Exercise brief: Under this line are the records; repeat exactly the lines starting at the one containing "Click the Refresh toolbar icon" and ending at the one containing "Image resolution: width=890", omitting pictures.

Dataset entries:
········

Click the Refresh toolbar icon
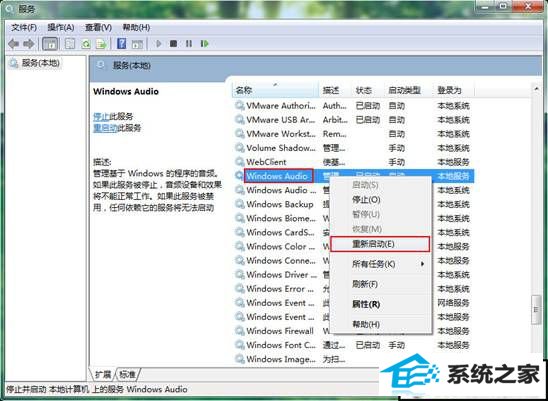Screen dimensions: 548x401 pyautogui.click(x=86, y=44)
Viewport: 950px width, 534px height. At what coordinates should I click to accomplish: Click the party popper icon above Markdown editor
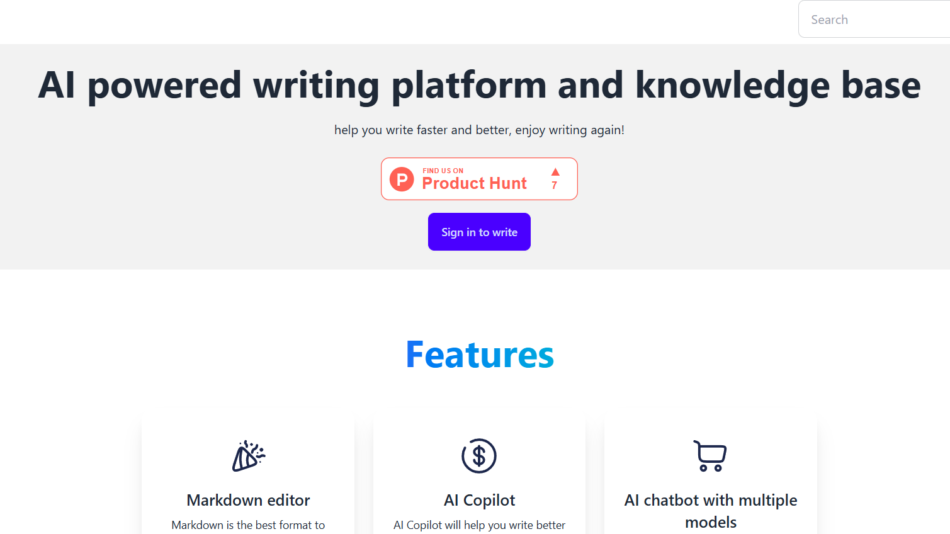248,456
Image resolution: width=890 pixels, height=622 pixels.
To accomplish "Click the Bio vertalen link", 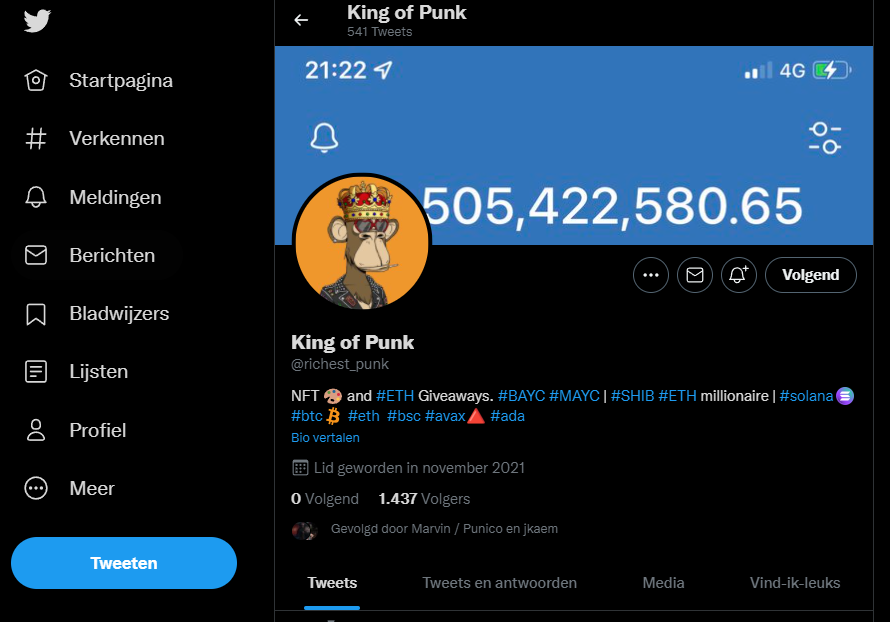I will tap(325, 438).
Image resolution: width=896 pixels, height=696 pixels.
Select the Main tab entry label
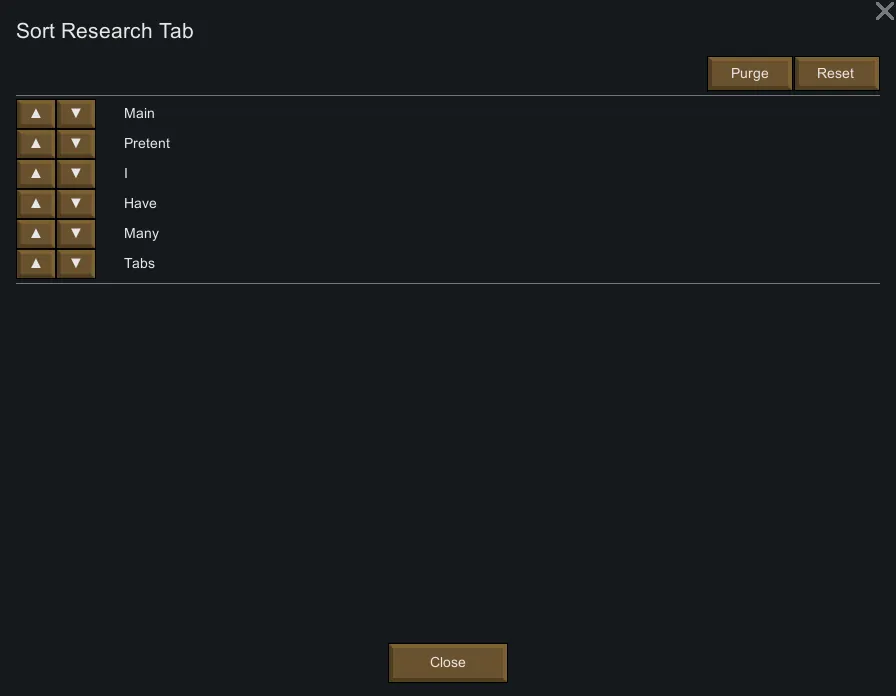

········

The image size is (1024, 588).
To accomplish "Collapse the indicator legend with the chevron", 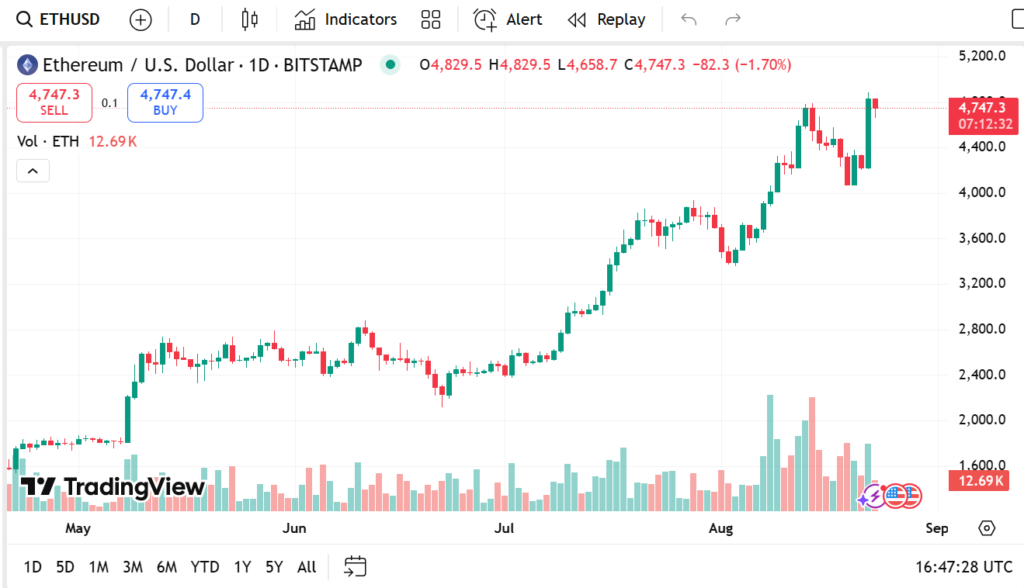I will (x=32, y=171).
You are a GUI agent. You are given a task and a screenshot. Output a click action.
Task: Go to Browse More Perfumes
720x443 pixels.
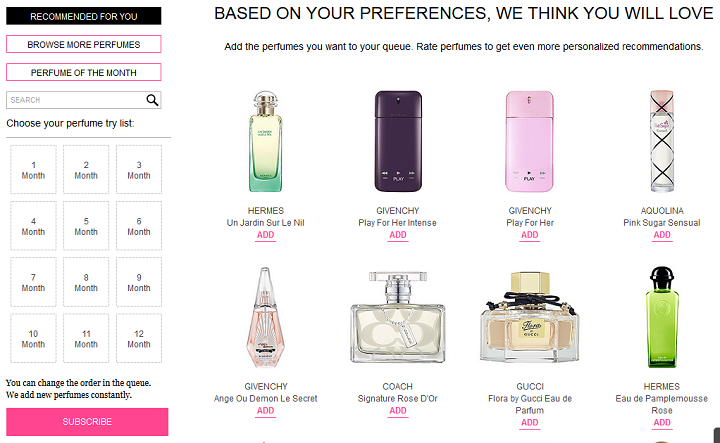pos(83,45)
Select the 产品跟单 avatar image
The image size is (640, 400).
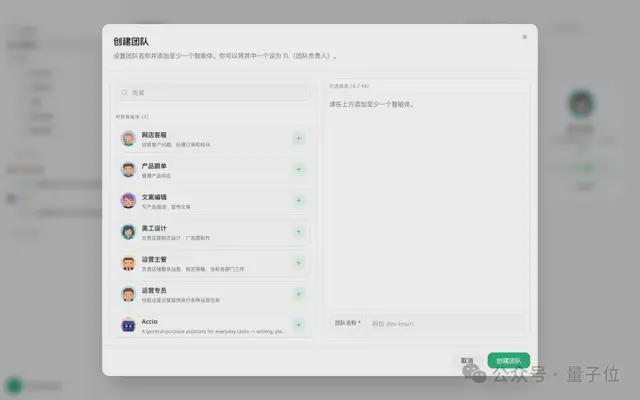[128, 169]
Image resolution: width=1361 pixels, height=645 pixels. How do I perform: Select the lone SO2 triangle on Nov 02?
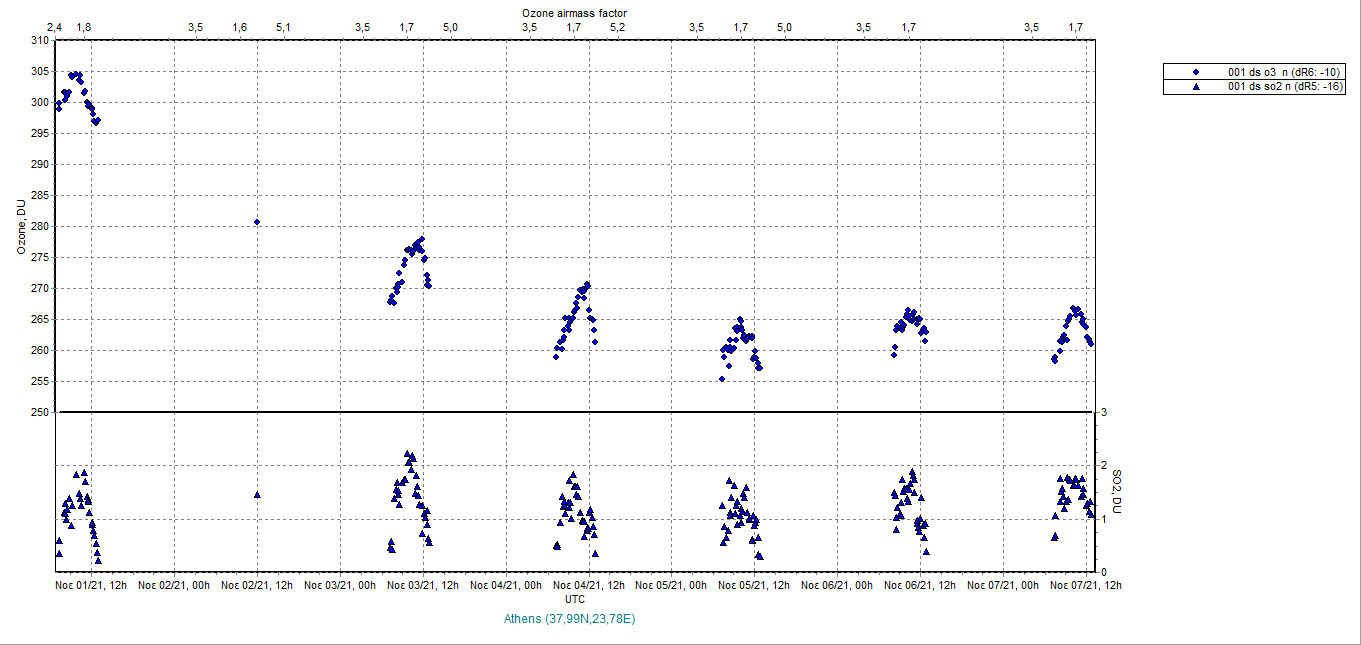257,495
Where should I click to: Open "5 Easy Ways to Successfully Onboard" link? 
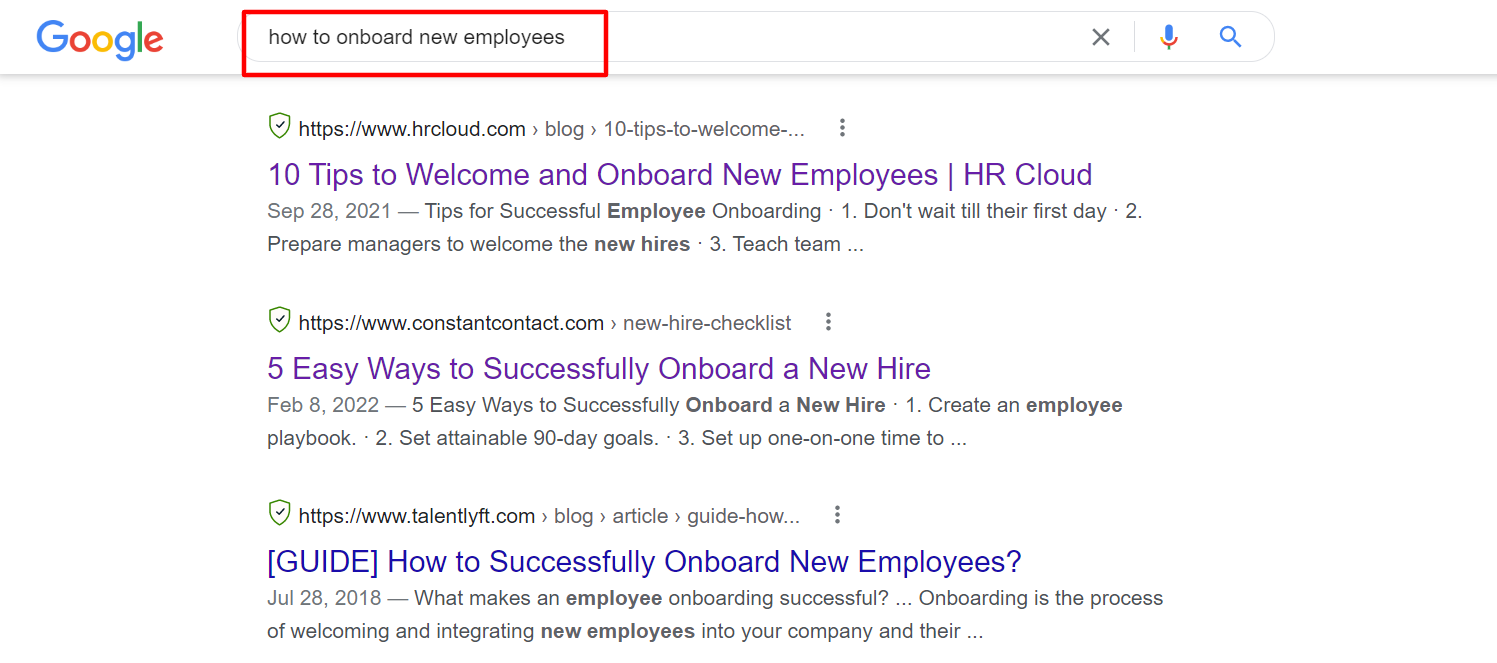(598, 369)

········

Result below:
Click the Refresh toolbar icon
Screen dimensions: 548x401 pyautogui.click(x=86, y=44)
Viewport: 950px width, 534px height. At what coordinates should I click to accomplish: Click the party popper icon above Markdown editor
248,456
Image resolution: width=890 pixels, height=622 pixels.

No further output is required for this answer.